Wednesday, November 26, 2008

Vagueness about the existence of substances

For me, the most implausible kind of non-epistemic vagueness is vagueness about the existence of substances: on the kind of hylomorphic view of substances that I like, it is very difficult to make sense of the claim that there can be any non-epistemic vagueness as to how many substances there are, for instance.

But there are reasons for thinking that there is vagueness as to the existence of substances. George is a deer and deer are substances. George is dying. Is it very plausible that for every time t during the process of dying there is a fact whether George is already dead or not? After all, George's bodily state at t and t+e for a very small e will be extremely similar.

I find interesting here that the B-theorist can say something helpful here that the A-theorist cannot. Vagueness as to when exactly George perishes need not be taken to be vagueness about existence for the B-theorist: George exists in the primary sense of "exists", namely the tenseless sense. Rather, it is vagueness about which parts of space-time are occupied by George. (One can say this whether one is an endurantist or a perdurantist.) But of course for the A-theorist, to be non-existent now is to be non-existent. There are some complications here in that some A-theorists are committed to the existence of past and future substances. But I am convinced by considerations similar to those in Zimmerman's piece on the A- and B-theories that the A-theorist should affirm truth simpliciter to the proposition that, say, George is now non-existent, where the "is" is present-tensed, while the B-theorist will make this be some kind of relative or derivative truth.

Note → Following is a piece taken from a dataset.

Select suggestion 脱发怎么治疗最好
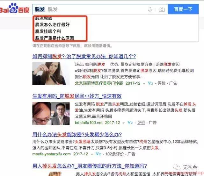 [x=52, y=25]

One might think that vagueness as to when a substances comes to be can generate vagueness about existence even for a B-theorist. Plausibly, there is vagueness as to when George came into existence (presumably, it was when the gametes united, but the precise point at which the gametes count as having united may be vague). But then we can ask which time t is such that were all biological material in the universe destroyed at t, then it would be the case that George never existed. And there seems to be vagueness about that.

But perhaps vagueness about that can be vagueness about counterfactuals rather than vagueness about existence?